> TASK TO CARRY OUT
Copy out the lines of the listing below word for word, starting with the line that contains "Where should I click to: Open the" and ending with the line that contains "tap(325, 829)", both included.

(Rows showing where targets appear)

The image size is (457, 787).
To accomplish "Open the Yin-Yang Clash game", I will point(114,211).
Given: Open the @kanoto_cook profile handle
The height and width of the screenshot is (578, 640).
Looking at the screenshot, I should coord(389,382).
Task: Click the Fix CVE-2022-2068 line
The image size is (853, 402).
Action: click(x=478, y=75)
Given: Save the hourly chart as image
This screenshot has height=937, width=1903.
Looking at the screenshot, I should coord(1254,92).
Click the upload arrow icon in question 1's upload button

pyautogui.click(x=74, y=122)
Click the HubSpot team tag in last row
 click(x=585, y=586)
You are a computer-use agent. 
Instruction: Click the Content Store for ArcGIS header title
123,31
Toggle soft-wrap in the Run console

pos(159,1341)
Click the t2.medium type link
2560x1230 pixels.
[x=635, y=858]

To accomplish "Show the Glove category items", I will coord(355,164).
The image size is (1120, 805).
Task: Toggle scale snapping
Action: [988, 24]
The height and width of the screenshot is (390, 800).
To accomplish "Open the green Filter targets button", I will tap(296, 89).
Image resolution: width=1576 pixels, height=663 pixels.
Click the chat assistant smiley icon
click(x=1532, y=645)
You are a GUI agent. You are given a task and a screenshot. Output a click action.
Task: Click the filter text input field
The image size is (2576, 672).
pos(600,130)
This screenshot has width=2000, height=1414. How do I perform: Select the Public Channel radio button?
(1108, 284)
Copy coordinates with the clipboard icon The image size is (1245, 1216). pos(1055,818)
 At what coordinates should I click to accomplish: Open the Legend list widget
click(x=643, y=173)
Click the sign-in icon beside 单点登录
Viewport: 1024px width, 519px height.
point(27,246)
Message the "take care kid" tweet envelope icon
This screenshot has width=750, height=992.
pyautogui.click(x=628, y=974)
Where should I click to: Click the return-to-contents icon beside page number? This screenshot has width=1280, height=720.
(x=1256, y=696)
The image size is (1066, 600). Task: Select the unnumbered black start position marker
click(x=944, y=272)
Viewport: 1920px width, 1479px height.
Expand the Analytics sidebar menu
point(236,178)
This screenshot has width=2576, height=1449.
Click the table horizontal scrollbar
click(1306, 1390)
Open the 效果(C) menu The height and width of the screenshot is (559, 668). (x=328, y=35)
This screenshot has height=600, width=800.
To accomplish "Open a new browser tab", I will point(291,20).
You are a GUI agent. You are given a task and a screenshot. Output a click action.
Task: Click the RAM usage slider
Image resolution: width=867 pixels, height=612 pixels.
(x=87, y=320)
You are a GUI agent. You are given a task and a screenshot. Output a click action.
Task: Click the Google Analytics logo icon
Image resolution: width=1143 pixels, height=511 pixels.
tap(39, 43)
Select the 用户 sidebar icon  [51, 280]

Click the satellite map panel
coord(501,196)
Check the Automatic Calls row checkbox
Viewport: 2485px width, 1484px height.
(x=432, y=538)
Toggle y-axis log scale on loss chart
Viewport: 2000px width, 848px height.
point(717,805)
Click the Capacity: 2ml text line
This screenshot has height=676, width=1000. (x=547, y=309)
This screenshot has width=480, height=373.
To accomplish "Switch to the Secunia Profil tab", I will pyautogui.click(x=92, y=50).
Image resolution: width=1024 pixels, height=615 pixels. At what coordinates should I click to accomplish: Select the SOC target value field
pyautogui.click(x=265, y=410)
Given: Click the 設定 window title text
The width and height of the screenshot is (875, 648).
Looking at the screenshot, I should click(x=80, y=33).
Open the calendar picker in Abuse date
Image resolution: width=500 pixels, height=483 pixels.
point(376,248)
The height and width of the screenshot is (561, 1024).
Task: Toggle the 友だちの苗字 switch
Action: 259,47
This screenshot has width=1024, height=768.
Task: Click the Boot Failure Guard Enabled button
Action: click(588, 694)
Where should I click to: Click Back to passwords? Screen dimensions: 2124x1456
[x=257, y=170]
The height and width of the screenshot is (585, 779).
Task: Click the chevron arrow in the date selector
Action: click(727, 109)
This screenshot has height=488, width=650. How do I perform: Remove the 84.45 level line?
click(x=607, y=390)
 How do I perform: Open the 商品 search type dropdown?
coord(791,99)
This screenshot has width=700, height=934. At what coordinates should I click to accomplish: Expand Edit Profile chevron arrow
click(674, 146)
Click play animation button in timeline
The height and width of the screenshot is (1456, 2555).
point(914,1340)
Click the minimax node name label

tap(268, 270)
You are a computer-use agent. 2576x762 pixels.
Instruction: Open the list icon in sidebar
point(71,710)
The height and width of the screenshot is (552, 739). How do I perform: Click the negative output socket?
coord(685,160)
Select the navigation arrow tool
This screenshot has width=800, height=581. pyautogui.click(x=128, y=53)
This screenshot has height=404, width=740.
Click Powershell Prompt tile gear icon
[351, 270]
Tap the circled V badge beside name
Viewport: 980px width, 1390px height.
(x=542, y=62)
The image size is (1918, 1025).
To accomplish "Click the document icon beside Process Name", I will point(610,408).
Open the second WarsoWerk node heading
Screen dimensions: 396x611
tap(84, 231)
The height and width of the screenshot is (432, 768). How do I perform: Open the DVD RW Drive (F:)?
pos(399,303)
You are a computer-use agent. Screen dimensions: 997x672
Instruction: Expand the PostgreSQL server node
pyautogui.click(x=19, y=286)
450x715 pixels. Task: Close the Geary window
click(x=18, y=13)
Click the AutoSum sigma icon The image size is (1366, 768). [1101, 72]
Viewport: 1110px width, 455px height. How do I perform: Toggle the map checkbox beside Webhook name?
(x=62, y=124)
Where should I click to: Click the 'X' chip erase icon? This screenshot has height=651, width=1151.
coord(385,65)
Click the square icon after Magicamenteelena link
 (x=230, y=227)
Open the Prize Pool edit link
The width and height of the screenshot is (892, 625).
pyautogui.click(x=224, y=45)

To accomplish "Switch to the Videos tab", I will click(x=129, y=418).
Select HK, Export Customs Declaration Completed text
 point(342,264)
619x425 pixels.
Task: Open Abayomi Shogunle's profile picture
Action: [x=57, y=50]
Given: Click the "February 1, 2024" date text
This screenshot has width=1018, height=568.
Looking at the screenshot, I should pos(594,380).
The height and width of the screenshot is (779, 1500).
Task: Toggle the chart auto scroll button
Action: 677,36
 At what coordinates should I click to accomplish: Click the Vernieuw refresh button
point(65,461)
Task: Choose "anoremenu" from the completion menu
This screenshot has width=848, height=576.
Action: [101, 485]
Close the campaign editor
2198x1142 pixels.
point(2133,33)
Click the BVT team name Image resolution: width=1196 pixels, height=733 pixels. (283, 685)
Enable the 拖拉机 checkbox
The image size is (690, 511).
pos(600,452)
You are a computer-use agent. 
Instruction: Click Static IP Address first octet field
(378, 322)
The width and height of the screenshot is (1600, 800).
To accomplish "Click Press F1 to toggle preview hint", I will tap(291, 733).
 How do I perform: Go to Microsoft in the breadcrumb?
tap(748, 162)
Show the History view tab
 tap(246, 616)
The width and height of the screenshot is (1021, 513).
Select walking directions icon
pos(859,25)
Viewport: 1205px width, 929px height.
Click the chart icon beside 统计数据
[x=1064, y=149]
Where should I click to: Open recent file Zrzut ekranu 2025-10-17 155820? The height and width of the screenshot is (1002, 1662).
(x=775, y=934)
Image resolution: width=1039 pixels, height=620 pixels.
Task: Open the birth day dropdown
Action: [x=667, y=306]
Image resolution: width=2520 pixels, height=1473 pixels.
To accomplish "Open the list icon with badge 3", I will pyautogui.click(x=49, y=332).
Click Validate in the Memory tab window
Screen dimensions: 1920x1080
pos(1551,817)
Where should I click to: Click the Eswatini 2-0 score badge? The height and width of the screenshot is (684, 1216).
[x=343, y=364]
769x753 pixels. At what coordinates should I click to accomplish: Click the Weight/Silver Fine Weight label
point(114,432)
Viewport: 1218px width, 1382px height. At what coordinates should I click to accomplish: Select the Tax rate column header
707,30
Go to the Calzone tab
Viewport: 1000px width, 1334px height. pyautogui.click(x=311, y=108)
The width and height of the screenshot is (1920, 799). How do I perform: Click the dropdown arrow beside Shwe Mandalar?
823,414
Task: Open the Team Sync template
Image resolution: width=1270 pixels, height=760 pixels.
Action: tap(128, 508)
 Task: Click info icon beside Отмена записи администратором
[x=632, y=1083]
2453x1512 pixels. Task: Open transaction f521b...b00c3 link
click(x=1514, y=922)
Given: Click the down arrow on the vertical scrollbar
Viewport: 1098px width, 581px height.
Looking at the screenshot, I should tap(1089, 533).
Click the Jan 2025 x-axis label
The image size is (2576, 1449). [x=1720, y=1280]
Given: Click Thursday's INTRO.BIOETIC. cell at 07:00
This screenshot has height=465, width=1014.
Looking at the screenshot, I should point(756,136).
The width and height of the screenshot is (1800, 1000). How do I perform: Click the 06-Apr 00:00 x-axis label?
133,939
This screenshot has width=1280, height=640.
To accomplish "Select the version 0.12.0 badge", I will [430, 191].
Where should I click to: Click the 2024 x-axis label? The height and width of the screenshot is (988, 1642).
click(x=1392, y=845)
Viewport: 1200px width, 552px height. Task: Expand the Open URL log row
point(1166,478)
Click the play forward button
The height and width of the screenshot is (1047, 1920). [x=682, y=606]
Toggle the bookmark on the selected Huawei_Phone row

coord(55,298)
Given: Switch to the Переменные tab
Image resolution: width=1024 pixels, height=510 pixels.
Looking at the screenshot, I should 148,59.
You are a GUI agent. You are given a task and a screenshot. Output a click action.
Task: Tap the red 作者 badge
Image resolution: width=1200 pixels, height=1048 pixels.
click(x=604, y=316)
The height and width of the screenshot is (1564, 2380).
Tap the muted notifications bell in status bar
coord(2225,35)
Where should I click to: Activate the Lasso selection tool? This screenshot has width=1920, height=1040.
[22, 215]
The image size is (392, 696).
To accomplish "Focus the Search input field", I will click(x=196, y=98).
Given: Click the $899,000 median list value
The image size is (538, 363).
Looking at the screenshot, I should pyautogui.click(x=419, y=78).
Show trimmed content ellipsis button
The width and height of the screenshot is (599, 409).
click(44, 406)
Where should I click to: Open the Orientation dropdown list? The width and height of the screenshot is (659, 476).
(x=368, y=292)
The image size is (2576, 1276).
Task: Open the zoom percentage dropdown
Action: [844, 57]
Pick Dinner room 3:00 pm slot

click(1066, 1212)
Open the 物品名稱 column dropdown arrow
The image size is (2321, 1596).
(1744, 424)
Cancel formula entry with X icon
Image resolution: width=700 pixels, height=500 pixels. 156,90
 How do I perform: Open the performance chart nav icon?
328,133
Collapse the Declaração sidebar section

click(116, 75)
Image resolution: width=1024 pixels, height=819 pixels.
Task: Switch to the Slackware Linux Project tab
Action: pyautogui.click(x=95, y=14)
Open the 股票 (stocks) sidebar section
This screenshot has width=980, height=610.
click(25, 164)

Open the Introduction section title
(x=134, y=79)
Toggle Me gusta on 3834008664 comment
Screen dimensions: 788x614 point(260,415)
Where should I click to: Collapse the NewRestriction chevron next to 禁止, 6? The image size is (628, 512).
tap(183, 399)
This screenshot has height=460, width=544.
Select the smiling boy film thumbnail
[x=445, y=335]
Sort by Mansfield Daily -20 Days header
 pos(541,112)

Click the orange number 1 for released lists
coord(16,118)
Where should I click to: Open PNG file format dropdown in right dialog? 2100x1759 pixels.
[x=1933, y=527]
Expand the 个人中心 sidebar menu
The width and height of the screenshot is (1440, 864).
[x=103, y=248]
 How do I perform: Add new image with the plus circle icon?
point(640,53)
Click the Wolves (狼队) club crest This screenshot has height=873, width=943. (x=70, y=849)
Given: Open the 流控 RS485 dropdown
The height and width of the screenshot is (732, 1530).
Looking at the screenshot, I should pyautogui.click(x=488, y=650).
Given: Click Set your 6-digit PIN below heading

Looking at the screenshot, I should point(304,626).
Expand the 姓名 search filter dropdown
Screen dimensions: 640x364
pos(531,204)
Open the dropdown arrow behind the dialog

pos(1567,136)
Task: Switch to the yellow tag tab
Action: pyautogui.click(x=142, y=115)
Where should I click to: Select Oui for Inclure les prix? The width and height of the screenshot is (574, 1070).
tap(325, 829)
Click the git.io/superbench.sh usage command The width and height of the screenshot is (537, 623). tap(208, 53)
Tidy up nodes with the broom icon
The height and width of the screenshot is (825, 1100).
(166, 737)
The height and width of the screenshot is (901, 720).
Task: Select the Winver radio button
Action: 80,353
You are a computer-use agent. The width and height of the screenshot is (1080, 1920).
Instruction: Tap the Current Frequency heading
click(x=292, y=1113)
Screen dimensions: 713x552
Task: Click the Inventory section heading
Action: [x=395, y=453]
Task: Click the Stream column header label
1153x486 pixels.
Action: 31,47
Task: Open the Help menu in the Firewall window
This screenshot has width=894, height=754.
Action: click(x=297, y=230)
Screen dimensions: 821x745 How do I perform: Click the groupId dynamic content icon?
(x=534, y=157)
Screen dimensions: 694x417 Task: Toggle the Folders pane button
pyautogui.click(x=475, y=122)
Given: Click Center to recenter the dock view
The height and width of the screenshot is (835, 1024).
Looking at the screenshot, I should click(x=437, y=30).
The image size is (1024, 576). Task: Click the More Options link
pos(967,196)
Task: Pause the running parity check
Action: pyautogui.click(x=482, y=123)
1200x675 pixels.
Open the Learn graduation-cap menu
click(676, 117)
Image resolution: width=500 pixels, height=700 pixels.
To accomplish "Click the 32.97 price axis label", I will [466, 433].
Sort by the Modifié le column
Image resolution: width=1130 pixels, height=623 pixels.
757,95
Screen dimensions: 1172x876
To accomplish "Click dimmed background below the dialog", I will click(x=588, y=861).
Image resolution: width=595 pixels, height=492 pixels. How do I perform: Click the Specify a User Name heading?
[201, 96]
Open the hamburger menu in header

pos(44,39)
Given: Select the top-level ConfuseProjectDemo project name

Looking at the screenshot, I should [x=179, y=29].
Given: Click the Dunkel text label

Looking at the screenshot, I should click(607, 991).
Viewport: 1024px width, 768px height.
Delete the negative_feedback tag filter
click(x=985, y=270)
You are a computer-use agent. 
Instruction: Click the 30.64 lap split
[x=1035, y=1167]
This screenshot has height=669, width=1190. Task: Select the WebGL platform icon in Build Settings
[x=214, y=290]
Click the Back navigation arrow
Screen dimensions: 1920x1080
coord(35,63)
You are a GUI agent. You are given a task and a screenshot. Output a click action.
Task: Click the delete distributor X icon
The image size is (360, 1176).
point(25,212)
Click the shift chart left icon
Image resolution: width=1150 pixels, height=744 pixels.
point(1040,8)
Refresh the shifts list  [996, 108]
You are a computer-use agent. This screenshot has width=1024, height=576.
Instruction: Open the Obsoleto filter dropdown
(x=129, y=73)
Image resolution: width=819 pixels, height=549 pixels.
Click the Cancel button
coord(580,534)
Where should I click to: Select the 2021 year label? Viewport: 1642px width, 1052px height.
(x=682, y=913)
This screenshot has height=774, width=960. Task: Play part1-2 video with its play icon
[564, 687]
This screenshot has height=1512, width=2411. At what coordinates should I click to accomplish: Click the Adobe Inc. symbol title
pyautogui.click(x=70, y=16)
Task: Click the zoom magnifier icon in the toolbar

> TASK ANSWER
Where should I click to: Open the Orientation dropdown list? The width and height of the screenshot is (659, 476).
(x=368, y=292)
The image size is (2576, 1276).
Task: Open the zoom percentage dropdown
Action: [844, 57]
Pick Dinner room 3:00 pm slot

click(1066, 1212)
Open the 物品名稱 column dropdown arrow
The image size is (2321, 1596).
(1744, 424)
Cancel formula entry with X icon
Image resolution: width=700 pixels, height=500 pixels. 156,90
 How do I perform: Open the performance chart nav icon?
328,133
Collapse the Declaração sidebar section

click(116, 75)
Image resolution: width=1024 pixels, height=819 pixels.
Task: Switch to the Slackware Linux Project tab
Action: pyautogui.click(x=95, y=14)
Open the 股票 (stocks) sidebar section
This screenshot has width=980, height=610.
click(25, 164)

Open the Introduction section title
(x=134, y=79)
Toggle Me gusta on 3834008664 comment
Screen dimensions: 788x614 point(260,415)
Where should I click to: Collapse the NewRestriction chevron next to 禁止, 6? The image size is (628, 512).
tap(183, 399)
This screenshot has height=460, width=544.
Select the smiling boy film thumbnail
[x=445, y=335]
Sort by Mansfield Daily -20 Days header
 pos(541,112)

Click the orange number 1 for released lists
coord(16,118)
Where should I click to: Open PNG file format dropdown in right dialog? 2100x1759 pixels.
[x=1933, y=527]
Expand the 个人中心 sidebar menu
The width and height of the screenshot is (1440, 864).
[x=103, y=248]
 How do I perform: Add new image with the plus circle icon?
point(640,53)
Click the Wolves (狼队) club crest This screenshot has height=873, width=943. (x=70, y=849)
Given: Open the 流控 RS485 dropdown
The height and width of the screenshot is (732, 1530).
Looking at the screenshot, I should pyautogui.click(x=488, y=650).
Given: Click Set your 6-digit PIN below heading

Looking at the screenshot, I should point(304,626).
Expand the 姓名 search filter dropdown
Screen dimensions: 640x364
pos(531,204)
Open the dropdown arrow behind the dialog

pos(1567,136)
Task: Switch to the yellow tag tab
Action: pyautogui.click(x=142, y=115)
Where should I click to: Select Oui for Inclure les prix? The width and height of the screenshot is (574, 1070).
tap(325, 829)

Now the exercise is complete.